Goal Number 1 is to get to 245lbs, when I hit this goal I will be getting a used Paradigm Servo 15 version 1 for $400-$500 Cdn. This will hopefully happen in a few months before my new home is built with my dedicated music room. Once in my room with the Paradigm it will get me more motivation to continue to lose weight to get to the Holy Grail of subwoofers.

Goal Number 2 is to get below 210 lbs and at that point the clock will start and I will need to maintain that weight for 6 months if my weight goes over 220lbs the clock would reset and start again when I’m back to 215lbs. 215lbs is my end goal for now. After 6 month I will be getting 2 GR Research 12” paper drivers and 2 Rythmik 370watt servo amps. To save costs I will be getting a local cabinet maker to make boxes for me as two Rythmik F12G’s would be too much with shipping and exchange to Canada. My wife is 100% on board with this which is great as WAF is huge as we all know. I would never be able to get any sub without this as we can find a lot of other (better) ways to spend this money but the motivation I think is worth the price.

I will be keeping you guys updated from time to time.
:sn:


----------



## Sonnie (Apr 11, 2006)

Sounds like a good plan... and when you get to 245, I would like to jump in there with you and get on down to 210-215 myself.
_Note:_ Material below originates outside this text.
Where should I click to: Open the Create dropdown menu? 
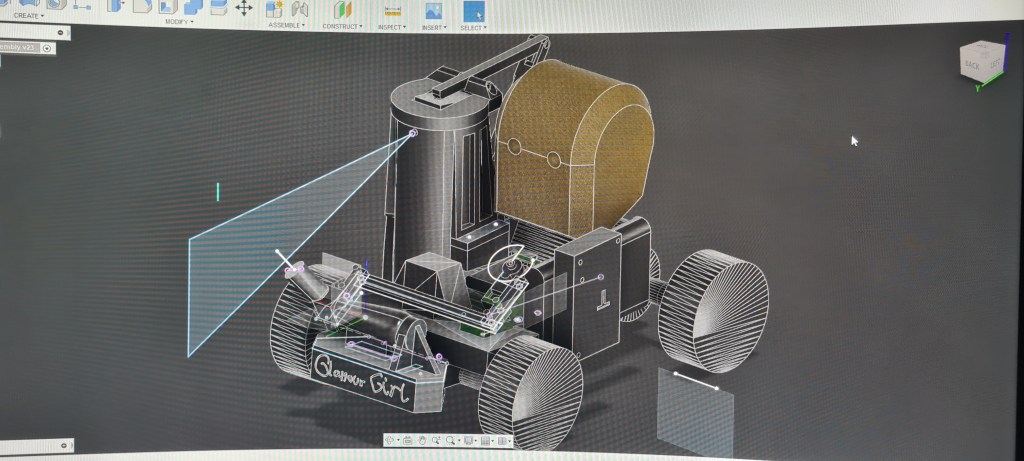point(28,16)
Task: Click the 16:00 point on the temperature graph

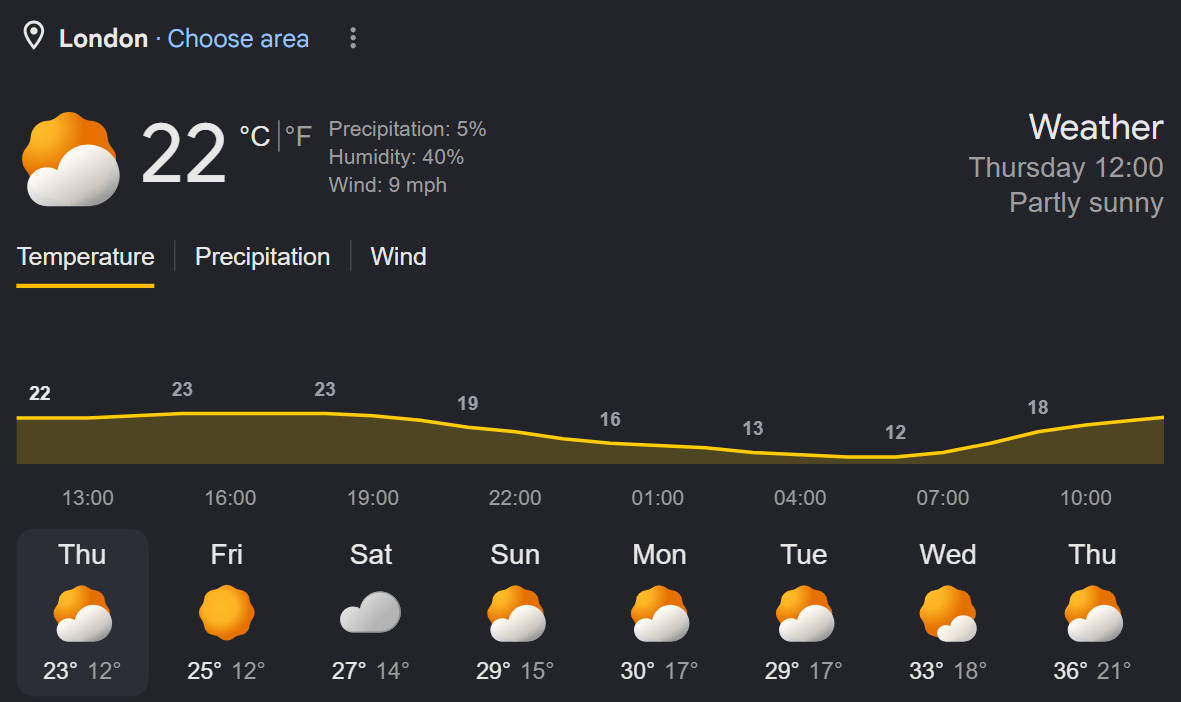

Actually I need to start now, but a new sub just isn't enough motivation for me. :sad:


----------



## tonyvdb (Sep 5, 2007)

That a great goal, and certainly something achievable. many people set goals that are way to unrealistic and giving yourself a "prize" for getting there is a great idea!


----------



## Blacklightning (Nov 22, 2011)

Sonnie said:


> Sounds like a good plan... and when you get to 245, I would like to jump in there with you and get on down to 210-215 myself. Actually I need to start now, but a new sub just isn't enough motivation for me. :sad:


Well, the great thing about this is that you can make it anything you want like a $5000 pair of speakers or a new AMP. The kicker is that if you get your Wife onboard you do not have to feel guilty and she can not say stop spending money on this useless Audio stuff as it's helping you to make your life better. onder: If it works.


----------



## Infrasonic (Sep 28, 2010)

Great idea and best of luck to you!


----------



## gorb (Sep 5, 2010)

Sounds pretty good! Since you are in Canada, I'd recommend you take a look at Funk Audio. They are a Canadian company and it might be worth the time to check em out. It might be cheaper than importing drivers and amps from the US and hiring a cabinet maker (but I don't know how much you are paying for that so I can't say).

Best of luck


----------



## Basshead81 (Apr 9, 2013)

Good luck reaching your goal!!


----------



## Blacklightning (Nov 22, 2011)

gorb said:


> Sounds pretty good! Since you are in Canada, I'd recommend you take a look at Funk Audio. They are a Canadian company and it might be worth the time to check em out. It might be cheaper than importing drivers and amps from the US and hiring a cabinet maker (but I don't know how much you are paying for that so I can't say).
> 
> Best of luck


I'm not a fan of Funk Audio as they look like they are more about SPL and I do not like the standard Subwoofer sound. I want someone to walk into my room and say "wow, your speakers can play really low" and not "Wow, that subwoofer sounds awesome".


----------



## Basshead81 (Apr 9, 2013)

Blacklightning said:


> I'm not a fan of Funk Audio as they look like they are more about SPL and I do not like the standard Subwoofer sound. I want someone to walk into my room and say "wow, your speakers can play really low" and not "Wow, that subwoofer sounds awesome".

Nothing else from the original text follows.